Sivula, Magnusson, Matamoros and Vehtari invoke the concept of “oracle distribution”, and a paper that they cite makes quite heavy use of the concept — particularly in reference to an “oracle model” and “oracle inequalities”.

Could someone please try to explain/illustrate the latter two concepts, preferably in layman’s terms or by means of a simple R simulation? (Stan models should preferably be wrapped into brms syntax). I’m not a fluent reader of highly abstract mathematical notation, but I’ll always try.

While I find Sivula et al’s “oracle distribution” to be an easy enough concept to grasp, the “oracle model” and especially “oracle inequality” of the latter article cause trouble.

My own, potentially mistaken interpretation of “oracle model” so far, with regard to predictive performance, is that it is the best-predicting model which can be fit to the dataset at hand, using the covariates at hand.
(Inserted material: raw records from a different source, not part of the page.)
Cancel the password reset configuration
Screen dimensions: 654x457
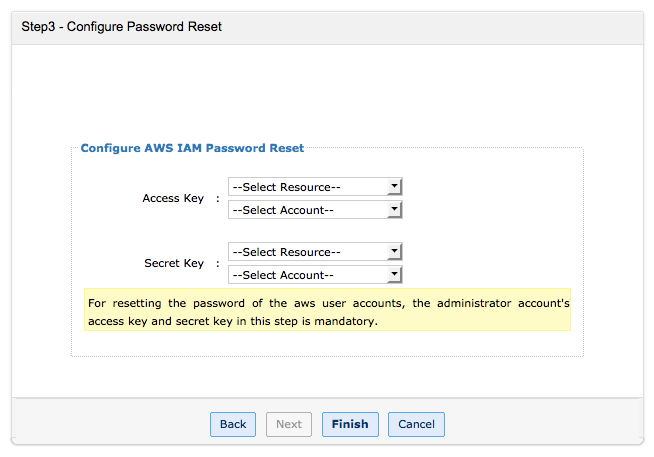coord(416,424)
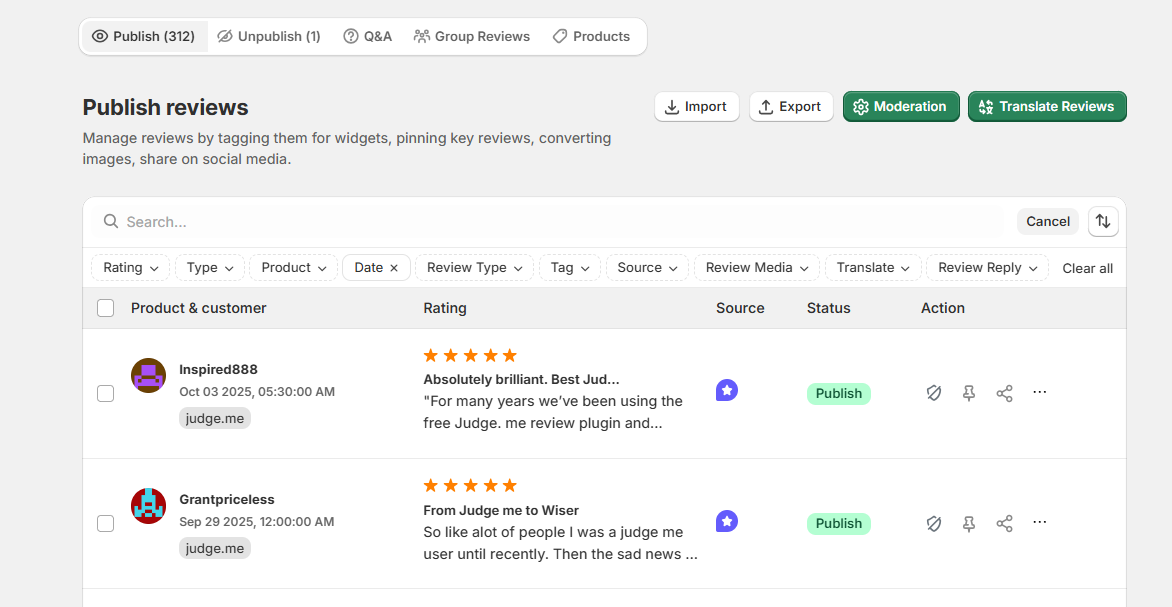Click the Clear all filters link

coord(1087,268)
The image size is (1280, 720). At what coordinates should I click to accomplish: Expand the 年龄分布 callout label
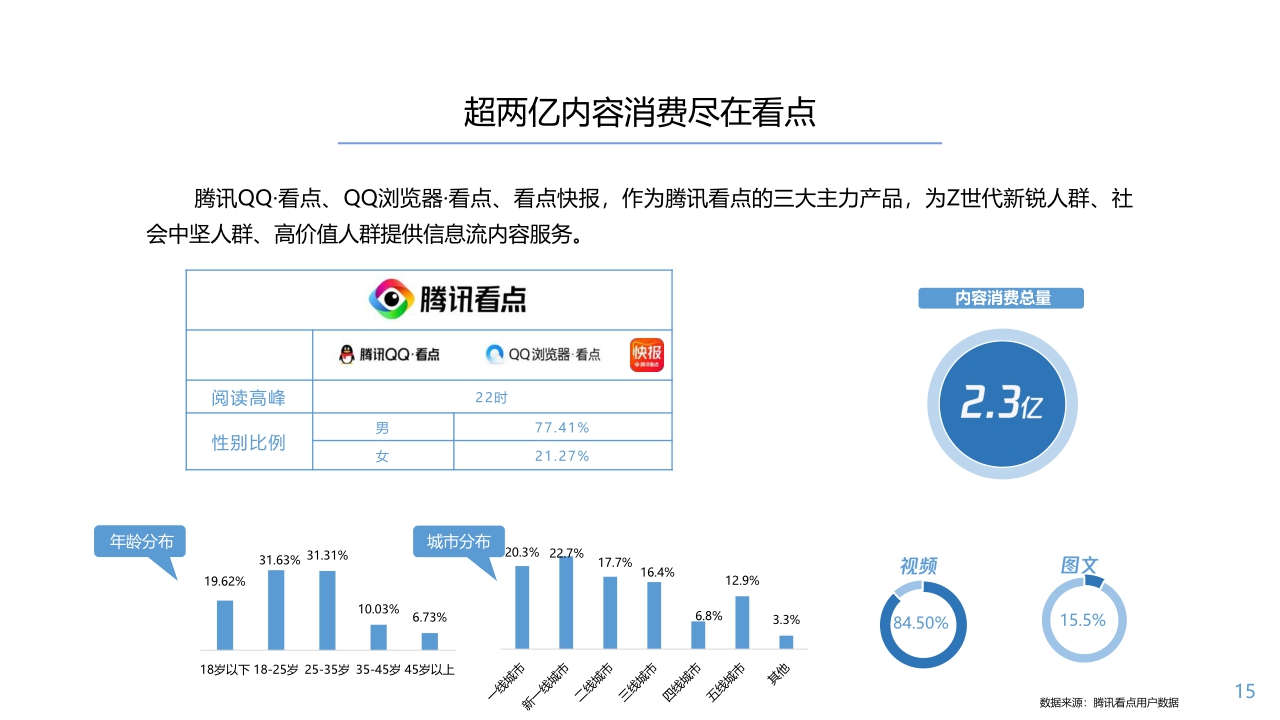pyautogui.click(x=140, y=541)

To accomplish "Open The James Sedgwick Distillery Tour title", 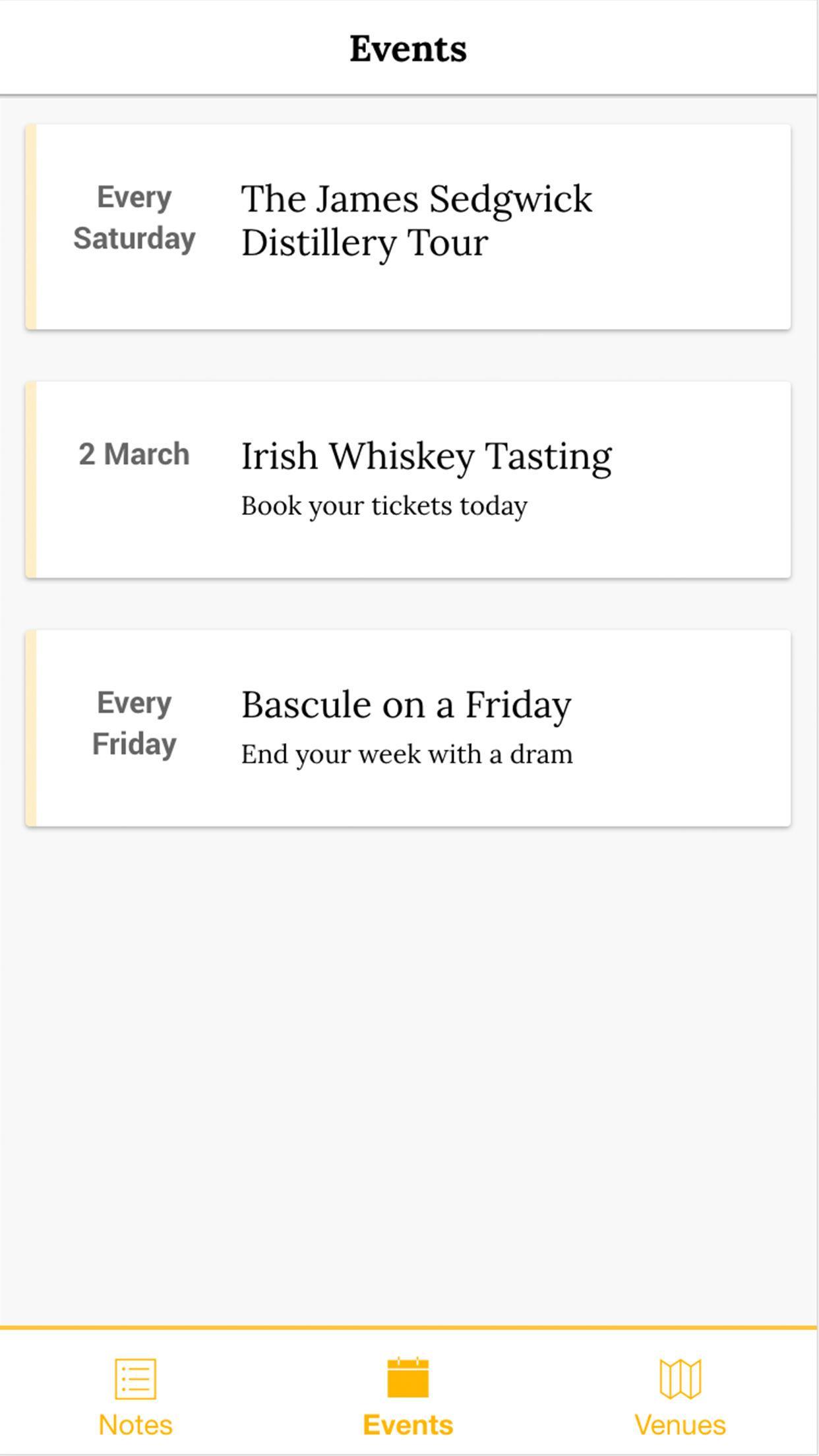I will (x=417, y=220).
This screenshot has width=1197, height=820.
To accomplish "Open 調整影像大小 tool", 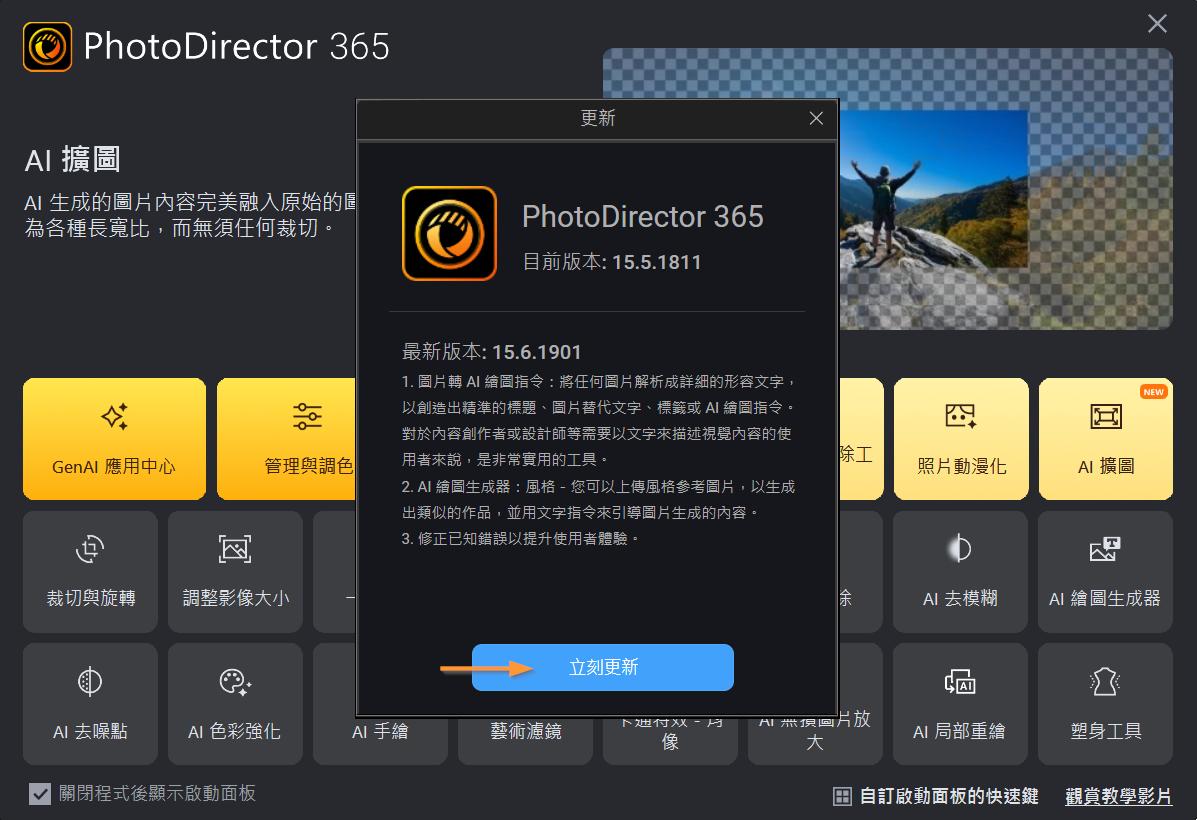I will tap(235, 572).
In other words, its predictive performance is necessarily capped by A) how many relevant covariates are available (=have been measured), and B) how representative the dataset is of the true data-generating mechanism. If this is correct, then it follows that the “oracle model” need not have the best elpd_loo in the dataset — any number of untrue models may outrank it on this metric IF the dataset is sufficiently unrepresentative of the true DGM. However, the oracle model will always be At Least Tied for the best true elpd within the set of models that can be fit to the dataset at hand.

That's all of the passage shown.